- [Stated problem]
Pull out each line in the records below that has the string "Task" in it, and copy those lines.

★ ★ ★ ★ ★

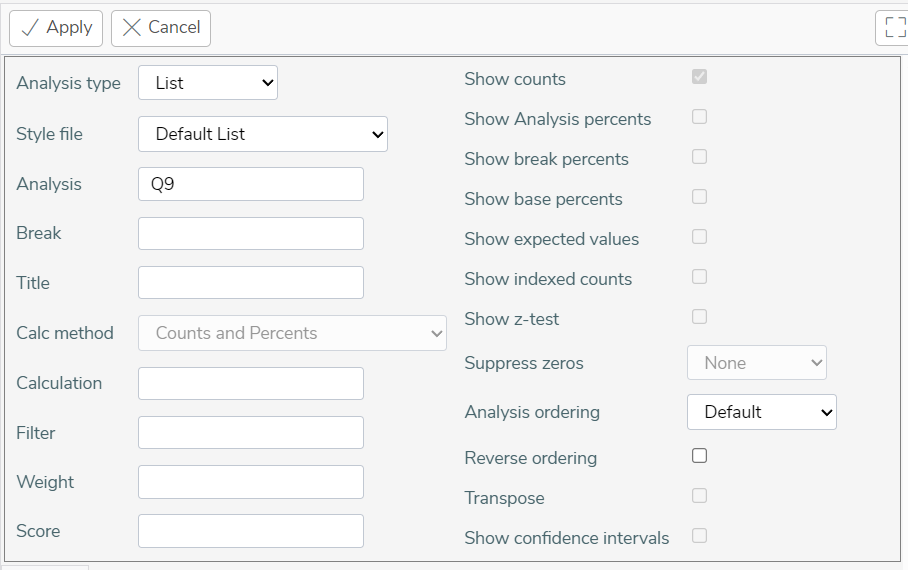908x570 pixels.
Task: Check Show Analysis percents
Action: pyautogui.click(x=700, y=116)
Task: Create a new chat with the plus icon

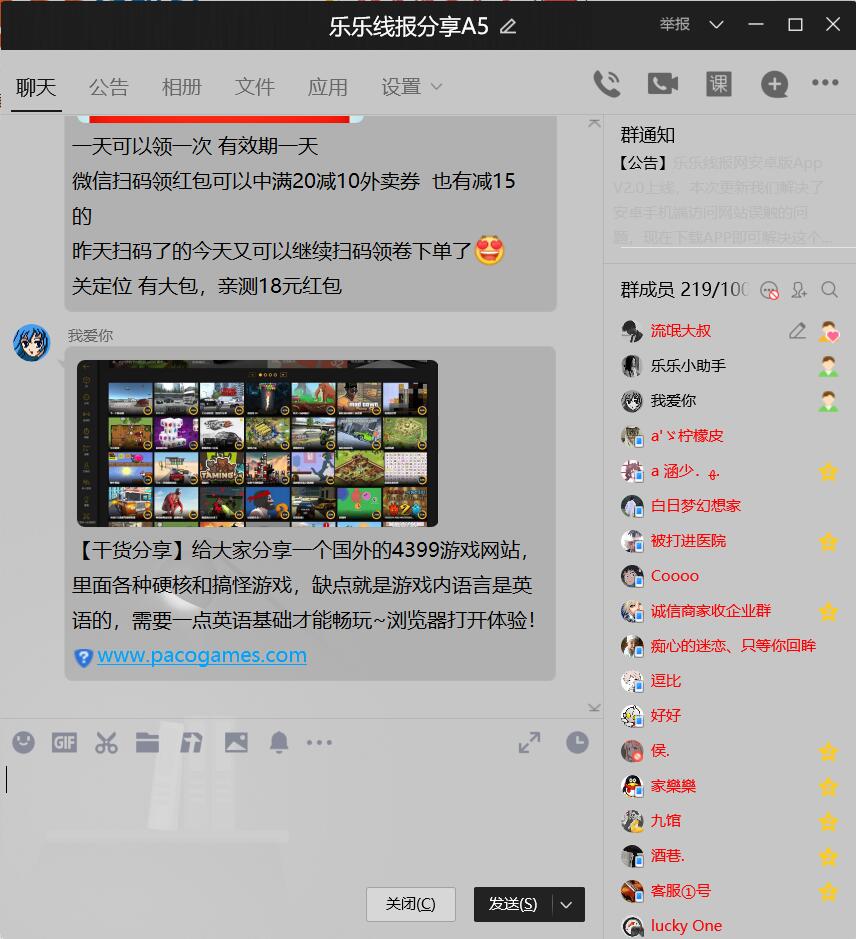Action: click(774, 85)
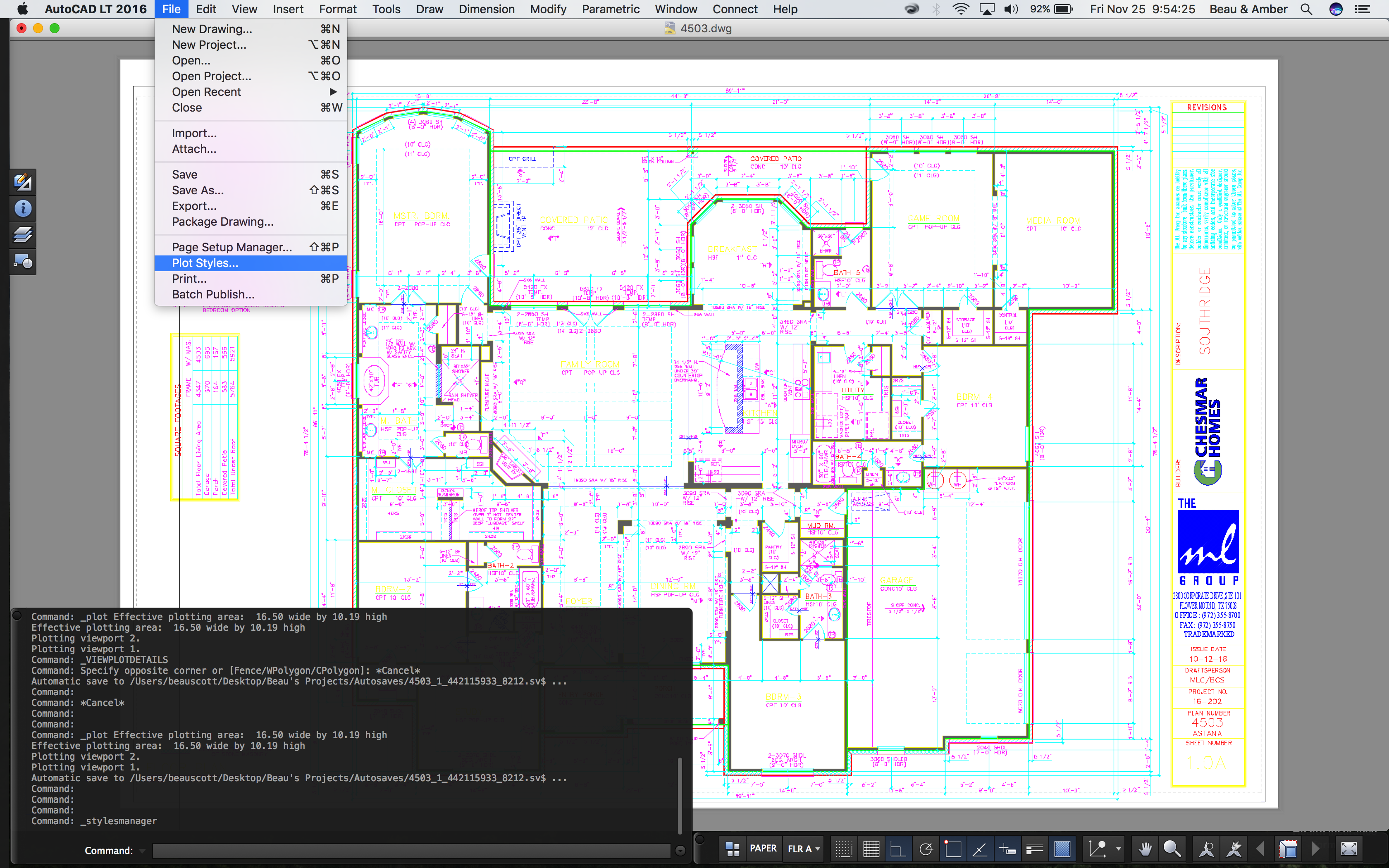Open the annotation scale dropdown arrow
The image size is (1389, 868).
coord(1118,849)
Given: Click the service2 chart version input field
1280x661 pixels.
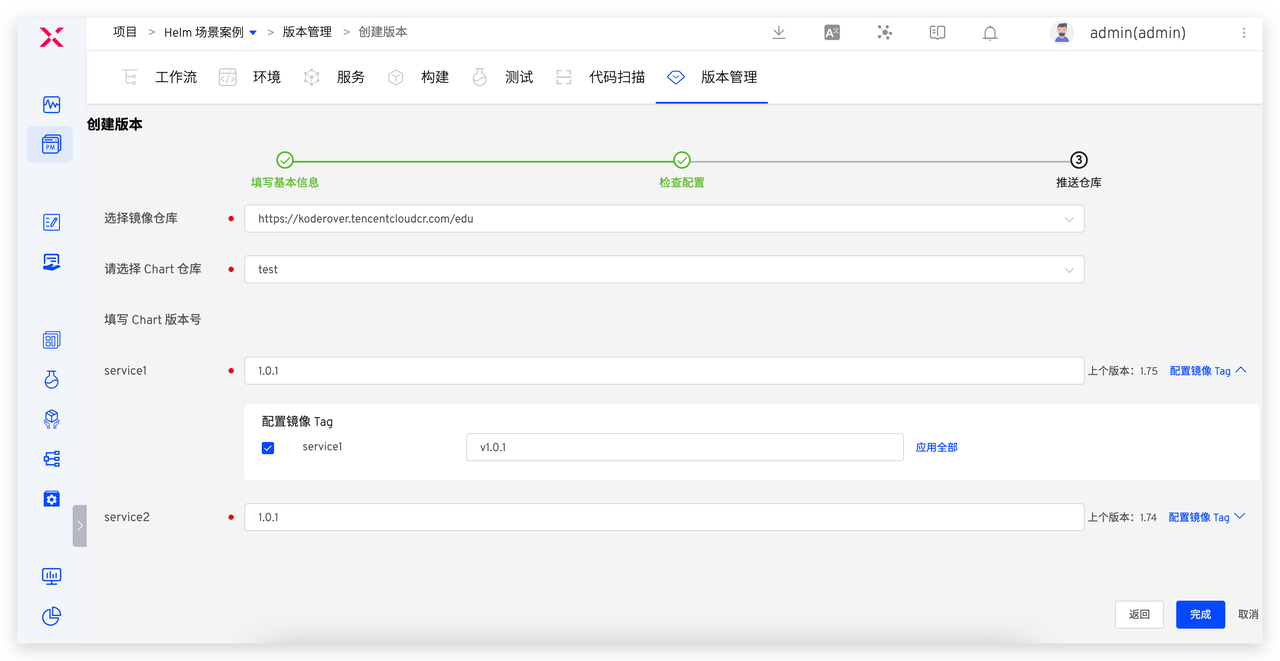Looking at the screenshot, I should coord(664,517).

★ ★ ★ ★ ★

- [Response]
Task: Check Show Analysis percents
Task: Create a new chat with the plus icon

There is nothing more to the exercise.